The generation ship is completed nearly a month after that. It looks very much like a big-box hardware store in the suburbs of a large American city, so much so that Michael first believes that Stewart, who never jokes, must have shammed this up and the real ship is behind it, the usual sleek chrome lines common to all spacefaring cultures. Engineers will create a dream of any necessity. There's no need for aerodynamics without an atmosphere. The ship's ugliness is inessential so long as it will slice through the curved space around Rann and split the local universe into two exactly equivalent planets.
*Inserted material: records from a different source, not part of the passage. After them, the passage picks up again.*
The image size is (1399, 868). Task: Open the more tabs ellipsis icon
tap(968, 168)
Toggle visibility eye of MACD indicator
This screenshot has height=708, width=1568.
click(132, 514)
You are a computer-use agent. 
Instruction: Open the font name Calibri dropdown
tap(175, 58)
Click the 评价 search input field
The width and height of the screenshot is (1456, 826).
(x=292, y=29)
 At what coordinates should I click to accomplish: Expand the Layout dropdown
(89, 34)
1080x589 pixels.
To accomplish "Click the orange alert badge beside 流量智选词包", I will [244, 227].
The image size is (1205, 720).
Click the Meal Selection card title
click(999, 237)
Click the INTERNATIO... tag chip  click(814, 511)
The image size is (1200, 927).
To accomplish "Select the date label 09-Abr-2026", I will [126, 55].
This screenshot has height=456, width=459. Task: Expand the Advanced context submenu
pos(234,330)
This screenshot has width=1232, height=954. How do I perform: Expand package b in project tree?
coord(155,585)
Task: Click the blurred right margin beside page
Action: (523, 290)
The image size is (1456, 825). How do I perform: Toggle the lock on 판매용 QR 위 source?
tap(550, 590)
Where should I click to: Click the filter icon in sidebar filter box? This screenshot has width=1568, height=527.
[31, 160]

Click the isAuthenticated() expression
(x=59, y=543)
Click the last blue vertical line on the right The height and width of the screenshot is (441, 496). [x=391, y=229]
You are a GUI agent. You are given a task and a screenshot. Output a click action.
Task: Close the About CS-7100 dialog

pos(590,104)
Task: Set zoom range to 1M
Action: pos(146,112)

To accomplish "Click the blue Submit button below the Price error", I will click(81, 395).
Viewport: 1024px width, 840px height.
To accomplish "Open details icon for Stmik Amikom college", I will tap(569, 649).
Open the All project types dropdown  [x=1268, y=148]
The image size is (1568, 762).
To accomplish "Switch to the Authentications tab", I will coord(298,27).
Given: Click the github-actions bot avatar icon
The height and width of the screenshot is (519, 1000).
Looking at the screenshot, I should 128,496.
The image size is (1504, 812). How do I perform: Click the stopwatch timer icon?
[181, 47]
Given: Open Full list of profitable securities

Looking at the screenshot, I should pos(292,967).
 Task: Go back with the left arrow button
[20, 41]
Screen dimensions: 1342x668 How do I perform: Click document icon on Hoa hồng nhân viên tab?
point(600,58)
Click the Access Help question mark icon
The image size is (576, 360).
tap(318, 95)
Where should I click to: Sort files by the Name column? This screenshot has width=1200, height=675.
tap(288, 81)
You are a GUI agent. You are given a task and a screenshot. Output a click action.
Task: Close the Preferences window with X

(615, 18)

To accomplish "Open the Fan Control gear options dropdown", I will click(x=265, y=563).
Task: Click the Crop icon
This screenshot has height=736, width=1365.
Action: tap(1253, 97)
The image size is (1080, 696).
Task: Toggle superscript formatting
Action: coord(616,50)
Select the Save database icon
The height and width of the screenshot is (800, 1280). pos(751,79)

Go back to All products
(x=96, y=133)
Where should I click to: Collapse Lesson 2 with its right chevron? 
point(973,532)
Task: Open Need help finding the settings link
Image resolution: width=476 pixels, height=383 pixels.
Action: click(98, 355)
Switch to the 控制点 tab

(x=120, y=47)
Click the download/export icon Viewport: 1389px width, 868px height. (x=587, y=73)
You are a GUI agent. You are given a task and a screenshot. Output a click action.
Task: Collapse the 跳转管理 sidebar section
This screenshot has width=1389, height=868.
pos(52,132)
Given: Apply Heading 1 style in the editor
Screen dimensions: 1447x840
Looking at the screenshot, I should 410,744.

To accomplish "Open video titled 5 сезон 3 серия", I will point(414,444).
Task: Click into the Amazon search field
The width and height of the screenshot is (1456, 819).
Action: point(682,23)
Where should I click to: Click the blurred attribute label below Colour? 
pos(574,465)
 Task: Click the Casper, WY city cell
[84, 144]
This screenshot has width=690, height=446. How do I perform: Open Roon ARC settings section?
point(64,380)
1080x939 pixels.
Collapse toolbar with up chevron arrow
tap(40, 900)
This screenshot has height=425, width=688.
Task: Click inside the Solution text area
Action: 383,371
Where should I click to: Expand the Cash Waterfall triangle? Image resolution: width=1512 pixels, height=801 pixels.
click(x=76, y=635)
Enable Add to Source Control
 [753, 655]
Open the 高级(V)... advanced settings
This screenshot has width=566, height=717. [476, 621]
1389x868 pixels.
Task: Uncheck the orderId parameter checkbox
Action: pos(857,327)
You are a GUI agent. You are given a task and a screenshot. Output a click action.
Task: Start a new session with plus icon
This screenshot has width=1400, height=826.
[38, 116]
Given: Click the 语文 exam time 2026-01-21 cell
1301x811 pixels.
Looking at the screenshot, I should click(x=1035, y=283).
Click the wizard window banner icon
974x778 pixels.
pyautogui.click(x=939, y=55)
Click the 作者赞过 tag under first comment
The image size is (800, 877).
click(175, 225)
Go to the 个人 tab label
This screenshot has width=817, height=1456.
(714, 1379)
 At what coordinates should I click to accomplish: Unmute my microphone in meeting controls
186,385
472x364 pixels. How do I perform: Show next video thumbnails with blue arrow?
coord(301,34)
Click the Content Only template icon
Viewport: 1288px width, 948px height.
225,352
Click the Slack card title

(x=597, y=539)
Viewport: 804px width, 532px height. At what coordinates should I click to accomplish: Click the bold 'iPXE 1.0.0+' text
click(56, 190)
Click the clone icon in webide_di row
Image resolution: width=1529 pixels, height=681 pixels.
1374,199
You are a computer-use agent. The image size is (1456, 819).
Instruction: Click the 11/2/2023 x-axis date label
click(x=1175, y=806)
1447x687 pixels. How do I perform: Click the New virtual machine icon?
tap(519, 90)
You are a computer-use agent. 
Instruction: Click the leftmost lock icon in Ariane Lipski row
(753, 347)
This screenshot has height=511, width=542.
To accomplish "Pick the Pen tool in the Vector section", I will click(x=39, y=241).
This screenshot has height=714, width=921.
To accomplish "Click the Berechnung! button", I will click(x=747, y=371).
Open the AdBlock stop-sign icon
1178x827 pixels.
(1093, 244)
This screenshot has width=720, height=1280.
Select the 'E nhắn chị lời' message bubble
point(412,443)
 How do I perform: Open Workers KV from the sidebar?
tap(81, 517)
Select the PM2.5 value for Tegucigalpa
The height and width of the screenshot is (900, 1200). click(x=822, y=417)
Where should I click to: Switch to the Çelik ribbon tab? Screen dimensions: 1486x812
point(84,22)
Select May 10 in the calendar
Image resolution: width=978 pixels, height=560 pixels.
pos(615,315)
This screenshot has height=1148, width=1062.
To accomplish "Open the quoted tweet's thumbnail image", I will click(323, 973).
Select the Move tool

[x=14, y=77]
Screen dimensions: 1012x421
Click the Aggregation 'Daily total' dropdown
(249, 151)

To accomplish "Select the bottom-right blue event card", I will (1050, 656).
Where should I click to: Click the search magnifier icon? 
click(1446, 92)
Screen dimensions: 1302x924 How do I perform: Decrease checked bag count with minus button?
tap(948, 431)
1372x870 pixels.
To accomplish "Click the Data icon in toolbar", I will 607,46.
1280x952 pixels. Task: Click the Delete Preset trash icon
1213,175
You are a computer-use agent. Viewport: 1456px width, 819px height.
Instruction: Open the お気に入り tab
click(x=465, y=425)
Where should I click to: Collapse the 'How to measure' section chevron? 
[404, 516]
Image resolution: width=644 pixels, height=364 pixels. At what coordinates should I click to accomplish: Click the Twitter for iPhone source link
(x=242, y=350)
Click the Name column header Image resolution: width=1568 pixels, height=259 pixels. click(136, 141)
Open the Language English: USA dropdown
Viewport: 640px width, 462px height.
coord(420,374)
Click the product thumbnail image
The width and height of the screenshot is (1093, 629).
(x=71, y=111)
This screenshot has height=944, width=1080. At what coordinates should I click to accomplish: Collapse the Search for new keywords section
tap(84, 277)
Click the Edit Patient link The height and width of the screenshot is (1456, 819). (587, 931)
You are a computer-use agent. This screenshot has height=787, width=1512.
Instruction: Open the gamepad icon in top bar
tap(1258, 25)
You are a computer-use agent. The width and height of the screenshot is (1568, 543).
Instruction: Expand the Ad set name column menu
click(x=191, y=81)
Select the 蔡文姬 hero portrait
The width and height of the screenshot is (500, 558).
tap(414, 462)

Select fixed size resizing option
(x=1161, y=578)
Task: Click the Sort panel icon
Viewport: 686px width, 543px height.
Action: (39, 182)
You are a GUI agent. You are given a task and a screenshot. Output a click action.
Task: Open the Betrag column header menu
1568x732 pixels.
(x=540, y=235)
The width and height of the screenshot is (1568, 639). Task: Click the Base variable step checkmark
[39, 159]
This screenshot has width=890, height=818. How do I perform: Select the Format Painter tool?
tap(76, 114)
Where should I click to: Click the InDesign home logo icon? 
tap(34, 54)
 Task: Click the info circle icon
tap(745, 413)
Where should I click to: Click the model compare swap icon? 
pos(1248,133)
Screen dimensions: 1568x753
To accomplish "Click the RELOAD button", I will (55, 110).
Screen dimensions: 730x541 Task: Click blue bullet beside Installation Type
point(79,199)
Rann's objections had been answered by no longer losing a war; the Pykkt had stacked their chipped stone cores on the table as the Lanterns had looked on. On the ship, there are no windows and no wings. He and Alanna had driven past a Menards that looked very approximately like this.

Stewart's there as they take delivery.

"How lovely," Alanna tells him. "It looks like a prison. Thank you for making this." She had said goodbye that morning to Aleea, who has been easily absorbed into an elementary school in, of all places, La Paz. Jordan apparently knew a kid.

She turns from them to talk to an aide: "we can step it down a little, if you think that's wise. The inhibitor, next? Sure." Michael should not be surprised by how Alanna's charisma works, that she is able to instantly persuade those around her to do useful things for her, because it is working on him, but seeing it close up and seeing in in action are quite different. She waves them on, staying to talk about drug interactions.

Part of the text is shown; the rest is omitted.